Son olarak, baskalarinin bizimle ilgili algisini kesinlikle goz ardi etmemek gerekiyor. Bizim disimizdaki bireylerin bizimle ilgili algilarini olcup tartarak (bakiniz KSS modeli) onemli sonuclara varabiliriz.

Bu ikisinin iyi bir hipriti anlamli aynalar haline gelerek bizi makbul bireyler olabilme yolculugumuzda zenginlestirecektir.

2 yorum:

emelo dedi ki...

Bu self-mirroring fikir olarak harika da uyguluamasi biraz zor. Kisinin kendini elestirebilmesi, objektif olarak kendini degerlendirmesi cok zor. O yuzden insan hep baskalarindan takdir veya elestiri bekliyor ki bir durum kontrolu yapabilsin. Bir de cognitive dissonance denen bir sey var ki, onun yuzunden kendi hatalarimizi hep dis etkenlerle acikliyor ve zeytinyag misali uste cikiveriyoruz ademoglu/kizi olarak..

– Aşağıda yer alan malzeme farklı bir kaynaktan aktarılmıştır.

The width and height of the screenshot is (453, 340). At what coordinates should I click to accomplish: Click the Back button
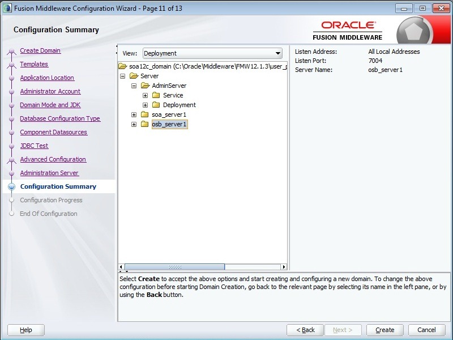click(x=305, y=330)
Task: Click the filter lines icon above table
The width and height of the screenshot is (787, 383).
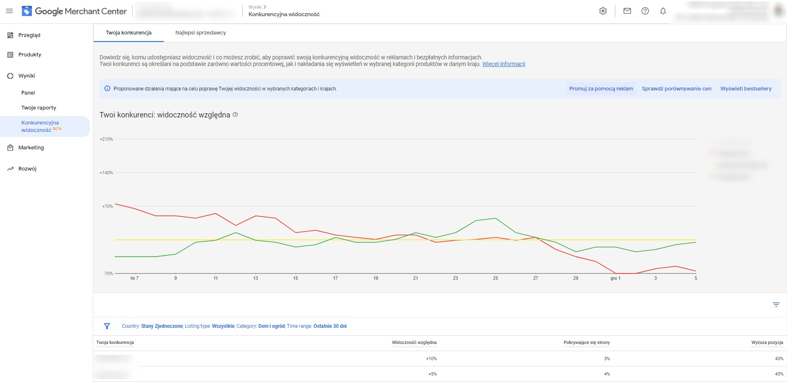Action: coord(776,305)
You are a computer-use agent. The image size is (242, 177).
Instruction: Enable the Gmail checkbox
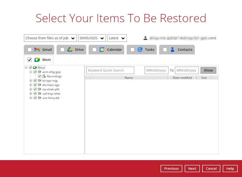pyautogui.click(x=30, y=50)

Ama fikir olarak katiliyorum. Bu self-mirroring'i yapabilmenin en iyi yolu evlenmek bence. Esler, hele de cicim aylari gecmisse, birbirini en acik ve net bicimde gorup elestirebiliyorlar. Asil marifet ise elestiriyi alip kendine ders cikarabilmek - ki bu da gercekten zor..

TALAT KÖKSAL dedi ki...

Bayağı felsefi konulara girmişşin.Bazen (bilhassa uyuyamadığım zamanlarda)bende düşünüyorum.Bu dünyada ne yaptım.Ne kadarı doğru ne kadarı yanlış.Doğrulardan ilham yanlışlardan ders alabildimmi?Çoğu zaman "adam sende"cilikten kurtulamadğımızı görüp üzülüyorum.Belkide hayat şartları bizi bu hale getirdi.(Bu arada bir maazeretin arkasına sığındım.)İnsanoğlu egolarından kurtulup adam sendecilik huyundan vazgeçtiği anda dünyadaki sorunların çoğunun çözüleceğini görmek için kahin olmaya gerek kalmayacak.Neyse bende fazla felsefe yaptım herhalde.Herkesin SELF-MİRRORİNG'kendi üzerinde hakkıyla uygulamasını diliyor yazılarının devamını bekliyorum.